人的資源省はセクシャル・ハラスメントの被害者を救済するため、3月中にガイドラインを発表する。セクハラの構成要件を規定し、被害者が報復行為を恐れることなく苦情を申し立てられる方法について紹介する。

ガイドラインの名称は「職場におけるセクシャル・ハラスメントの防止と扱いに関する指針」。3月1日にクアラルンプール市内のホテルで開催されたセミナー「職場におけるセクシャル・ハラスメント」の終了後、リム人的資源大臣が明らかにした。同大臣によれば、ガイドラインにより、被害者は労使裁判所に訴えなくても、直接企業トップや人的資源省とともに問題解決を図ることが可能になる。

これまで明らかにされたところによると、被害者はまず経営者に苦情を申し立て、それでも問題が解決しなければ人的資源省が介入する。被害者の申し立てが正当と判明した場合、被害者がその職場で働き続けたくなければ、何らかの補償が与えられるよう努めるという。また、同省内にセクハラを専門に扱う部署を設置し、被害者に助言やカウンセリングを提供する。

同大臣によると、過去3年間に人的資源省に寄せられたセクハラ被害の訴えは110件、加害者はすべて男性上司であった。また全国女性行動協会には72件、マレーシア使用者連盟には6件の被害報告が寄せられている。同大臣はこれらの訴えを「氷山の一角」にすぎないとし、マレーシアにおける未報告のセクハラ被害の割合は先進国に比べて高いと述べた。

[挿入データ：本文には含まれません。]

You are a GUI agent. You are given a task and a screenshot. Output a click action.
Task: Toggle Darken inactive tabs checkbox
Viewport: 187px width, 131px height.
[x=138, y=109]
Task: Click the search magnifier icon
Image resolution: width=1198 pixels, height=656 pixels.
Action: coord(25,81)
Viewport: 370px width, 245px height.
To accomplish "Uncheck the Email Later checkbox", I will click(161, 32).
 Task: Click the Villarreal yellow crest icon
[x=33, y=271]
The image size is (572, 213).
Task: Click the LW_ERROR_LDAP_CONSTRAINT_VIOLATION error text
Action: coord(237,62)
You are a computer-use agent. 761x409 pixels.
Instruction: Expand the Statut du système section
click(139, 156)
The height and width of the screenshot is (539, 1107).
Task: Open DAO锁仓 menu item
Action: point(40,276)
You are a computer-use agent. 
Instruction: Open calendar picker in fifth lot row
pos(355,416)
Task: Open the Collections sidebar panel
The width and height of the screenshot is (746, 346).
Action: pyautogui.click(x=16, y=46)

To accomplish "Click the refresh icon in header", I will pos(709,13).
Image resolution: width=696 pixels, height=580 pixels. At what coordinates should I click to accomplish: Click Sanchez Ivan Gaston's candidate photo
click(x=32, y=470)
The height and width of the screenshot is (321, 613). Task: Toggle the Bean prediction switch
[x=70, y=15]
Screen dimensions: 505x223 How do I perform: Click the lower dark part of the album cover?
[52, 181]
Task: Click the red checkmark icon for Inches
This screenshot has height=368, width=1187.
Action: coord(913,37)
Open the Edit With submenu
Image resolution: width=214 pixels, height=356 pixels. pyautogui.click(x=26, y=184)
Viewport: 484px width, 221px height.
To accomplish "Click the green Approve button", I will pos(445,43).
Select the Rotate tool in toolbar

マレーシアではこれまで、セクハラの被害者が事件に対処するための手続きが確立されてこなかったため、被害者(特に女性)の大半は、労使裁判所に訴えるのを恥ずかしがったり、解雇などの報復を恐れて泣き寝入りに甘んじてきた。同省は、セクシャル・ハラスメントは、放置されると伝染病のように蔓延すると判断、被害者が申し立をしやすくするためガイドラインを発表することになった。